→ **Exercise inputs**:
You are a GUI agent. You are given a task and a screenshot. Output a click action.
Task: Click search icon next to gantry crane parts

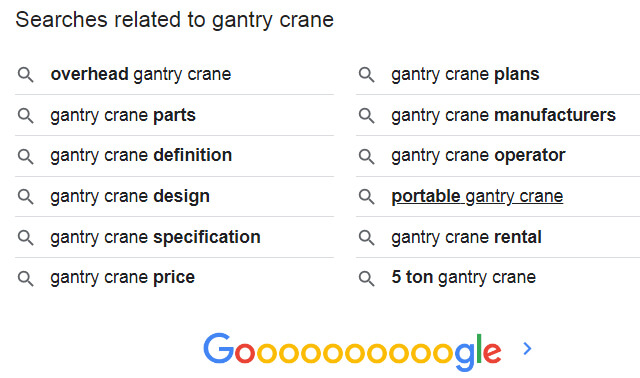[x=25, y=116]
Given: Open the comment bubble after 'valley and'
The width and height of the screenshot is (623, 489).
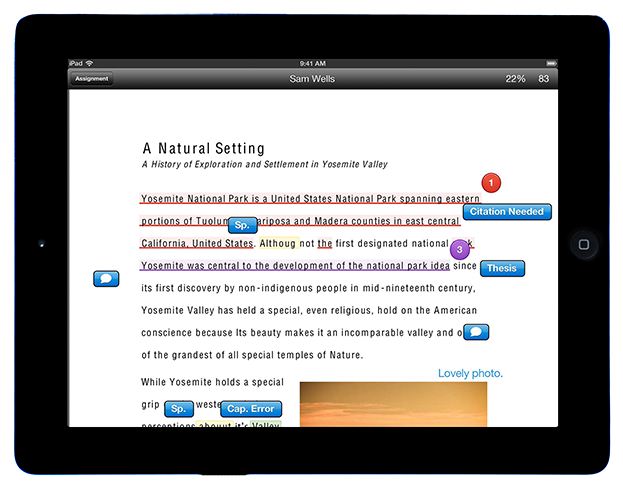Looking at the screenshot, I should [x=476, y=332].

→ **What to do**: Retype every entry exactly, but keep the pictures out of your copy.

→ **Answer for this exercise**:
You are a GUI agent. You are given a task and a screenshot. Output a click action.
Task: Click search icon next to gantry crane parts

[x=25, y=116]
Given: Open the comment bubble after 'valley and'
The width and height of the screenshot is (623, 489).
Looking at the screenshot, I should [x=476, y=332].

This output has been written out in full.